Жив? Нет? Это пульсировало, как нервная дрожь. Меня захлестнула жалость к отцу. Ему сейчас так тяжело. Или… уже не тяжело? Нет, тяжело, тяжело! Сколько он вытерпел всего в жизни! А сколько сделал! Я силился представить его поверженным, выбитым из седла — и не мог. Всегда при деле, всегда заряженный энергией и замыслами, он олицетворял собой само активное жизненное начало, само созидание. И вдруг… Каждый споткнется о свое «и вдруг». Но не дано знать когда. И потому это неизбежное «и вдруг» прячется до поры до времени за туманной завесой, не притягивая внимания и почти не пугая. Оно скрыто от глаз даже тогда, когда до него уже рукой подать.
Последняя станция. Наверх! Жив? Нет? Обширный-обширный инфаркт. Так готовят к самому худшему. Сначала говорят, что больному плохо. Потом называют тяжелейшую болезнь с непредсказуемым исходом. Потом двумя штрихами, которые незначительны сами по себе, но зловещи в конкретном тексте, доводят напряжение до высшей точки. И понимаешь, что человека уже нет, но еще не веришь в это.
И здесь ни одного такси. Вклиниваемся в пухлое чрево автобуса. Три остановки. Все? Нет! Ветерана войны не так-то легко повалить, даже если его противник — обширный инфаркт. Но тогда почему их осталось так мало? Отец, неужели ты ничего не чувствовал? Чувствовал и молчал. А что делать? То, что не помогает, смешит. Старику положено быть стоиком. Ветерану войны — тем более.
Длинная обсаженная дубами аллея. На дубах гирлянды скворцов. К черту скворцов! В вестибюле кардиологического отделения сидели Варвара и Пулат. Отрешенность и терпение, терпение и отрешенность! Самого худшего еще не случилось. Варя была бледна, а Пулат желт.
— Сейчас дежурит врач, которую все хвалят, — вдруг сказала Варвара.

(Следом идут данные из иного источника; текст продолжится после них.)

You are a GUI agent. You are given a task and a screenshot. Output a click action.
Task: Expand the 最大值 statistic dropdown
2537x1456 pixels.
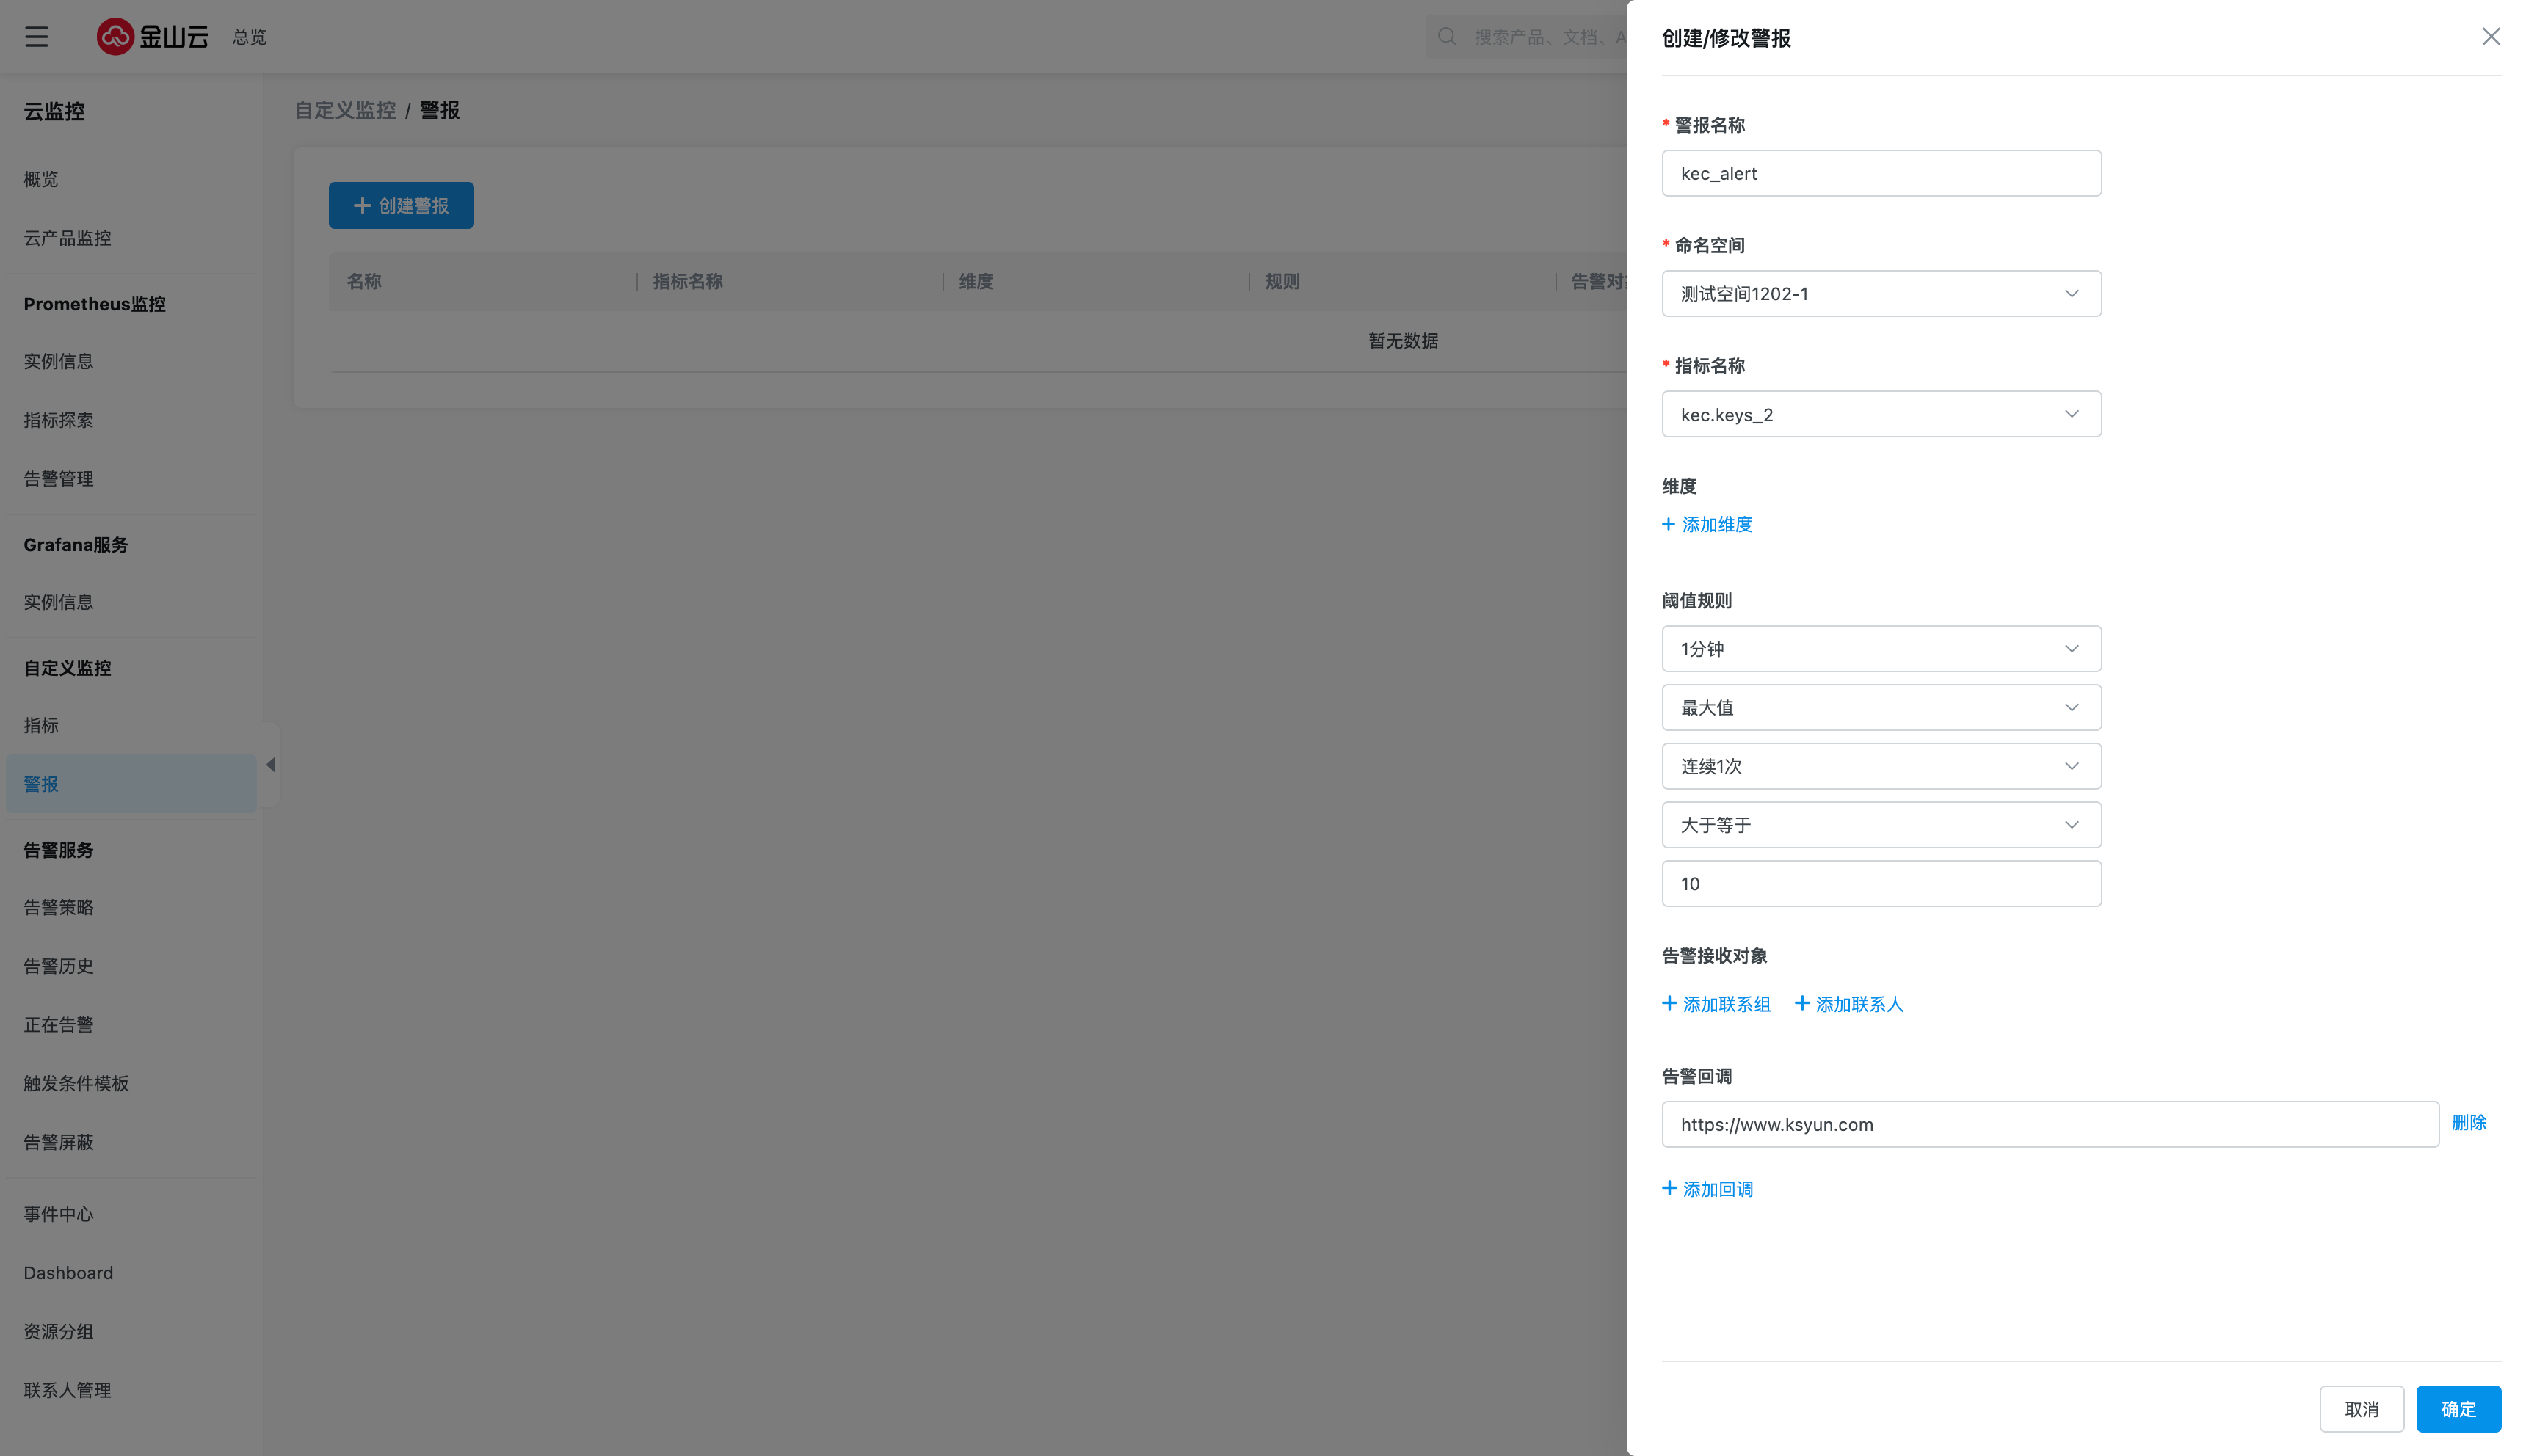pos(1881,708)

Я кивнул. Белые двустворчатые двери, ведущие в отделение, были плотно притворены. Я представил себе палату усиленной терапии, осциллограф, пульсацию зеленого луча на экране. Но лица больного представить не мог, как ни силился. Все встававшие передо мной лица отца были веселыми лицами с фотографий.
— Что говорит врач?
— Папу выводят из болевого шока.
— Как это случилось? — шепотом спросила Катя.
— Мы были на даче. Петр Кузьмич выпалывал сорняки. Вспотел, раскраснелся. Я предложил ему передохнуть. Он промолчал. Тогда Варя сказала: «Папа, сыграй с Пулатом партию». Мы что, говорит он, в шахматы сюда играть приехали? Еще помидоры сажать и баклажаны. И работает. А душно было. Минуты через две я снова подошел к нему, отобрал кетмень, подвел к айвану. Он не садился, печально как-то смотрел на зеленые горы, на небо. Я сел первый, и тогда он тоже сел. Мы сделали по нескольку ходов. И вдруг он стал делать не те ходы. Лицо его выражало какое-то болезненное изумление. Все уже случилось, и острая боль раздирала ему грудь.
— Ты же знаешь, какой он терпеливый, — сказала Варвара. — Он все может вытерпеть.
— Что с вами? — крикнул я. Он едва пошевелил губами: «Мне плохо». Мы уложили его на одеяло. Он побледнел, покрылся испариной. Хочет подняться и не может. Я побежал искать врача, Варя растирала ему руки, приговаривая: «Ну, потерпи, потерпи, сейчас будет врач». Пришла врач, но за медикаментами поехали в поселок. Она сделала уколы. Сказала: «Очень похоже на инфаркт. Дай бог, чтобы я ошиблась. Следите, чтобы он не двигался. Кладите в машину и везите полегоньку в клинику». В четыре часа мы были здесь.